Considers issues such as the nature of the agency costs, conflicts of interest and how to avoid them, and how agents may be motivated and incentivised
Types of mergers
- Horizontal merger
- Vertical merger
- Conglomerate merger
Horizontal merger and motives
Involves two firms engaged in similar activities.
Motives:
- Economies of scale.
- Acess to complementary resources
- Access opportunities only available to larger organisations
- Eliminate inefficiencies (including underperforming management).
Vertical merger and motives
Involves two firms engaged in different stages of the production process.
Motives:
- Coordination and administration can be improved.
- Access to complementary resources may improve.

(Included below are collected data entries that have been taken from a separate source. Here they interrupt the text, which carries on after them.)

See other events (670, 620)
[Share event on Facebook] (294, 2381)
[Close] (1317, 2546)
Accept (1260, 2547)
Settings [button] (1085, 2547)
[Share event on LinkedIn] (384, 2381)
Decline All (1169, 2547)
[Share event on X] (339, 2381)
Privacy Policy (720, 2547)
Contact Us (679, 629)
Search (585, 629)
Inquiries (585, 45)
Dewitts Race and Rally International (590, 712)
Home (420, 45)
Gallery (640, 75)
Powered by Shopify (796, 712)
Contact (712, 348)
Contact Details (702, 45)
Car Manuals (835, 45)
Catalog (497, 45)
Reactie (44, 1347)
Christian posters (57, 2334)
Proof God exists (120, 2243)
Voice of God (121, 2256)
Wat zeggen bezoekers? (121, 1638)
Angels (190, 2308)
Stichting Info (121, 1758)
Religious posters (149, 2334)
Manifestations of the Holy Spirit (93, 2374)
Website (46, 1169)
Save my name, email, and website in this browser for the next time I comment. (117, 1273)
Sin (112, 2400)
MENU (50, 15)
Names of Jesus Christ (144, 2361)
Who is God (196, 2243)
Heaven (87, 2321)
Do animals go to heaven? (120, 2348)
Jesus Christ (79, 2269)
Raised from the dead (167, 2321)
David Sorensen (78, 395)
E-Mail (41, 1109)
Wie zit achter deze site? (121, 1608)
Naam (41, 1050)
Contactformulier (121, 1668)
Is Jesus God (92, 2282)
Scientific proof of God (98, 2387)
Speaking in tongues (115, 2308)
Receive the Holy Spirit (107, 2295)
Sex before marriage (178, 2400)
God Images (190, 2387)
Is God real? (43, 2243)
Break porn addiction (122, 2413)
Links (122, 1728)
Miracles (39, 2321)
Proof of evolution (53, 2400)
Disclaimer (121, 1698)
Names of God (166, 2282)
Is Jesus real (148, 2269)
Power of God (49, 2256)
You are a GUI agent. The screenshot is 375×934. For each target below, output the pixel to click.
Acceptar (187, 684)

Conglomerate merger and motives
Involves firms in unrelated lines of business
Motives:
- Utilisation of unused tax benefits
- Utilisation of surplus funds
- Protection against threat of takeover
- Diversification
- Enhancement of earnings per share
- Exploitation of lower financing costs
- Could be scope for economies of scale
Behavioural finance
The field of behavioural finance looks at how a variety of mental biases and decision making errors can affect financial decisions. Relates to the psychology that may underlie and drive financial decision-making behaviour.
Types of behavioural finance
- Prospect theory
- Framing (and question wording)
- Loss aversion (myopic loss aversion)
- Mental accounting
- The effect of options
- Overconfidence
- Optimism
- Representative bias
- Belief preservation
- Anchoring
- Availability bias
- Familiarity
- Dislike of negative events
- Self-serving bias
- Status quo bias
- Herd behaviour
Prospect theory
- Theory on how people make decisions when faced with risk and uncertainty
- alternative to the conventional risk-averse/risk-seeking decreasing marginal utility theory
- assumes that individuals suffer more pain from a loss than they benefit from a gain of the same value
- risk-averse when facing gains relative to the reference point
- risk-seeking when facing losses relative to the reference point
- generates utility curves with a point of inflection at the chosen starting point
- this theory suggests that the decision made depends on how a problem is ‘framed’ and is thus associated with the concept of framing
Framing (and question wording)
The way a choice is presented and, particularly, the wording of a question in terms of gains and losses can have a large impact on the answer given or decision made.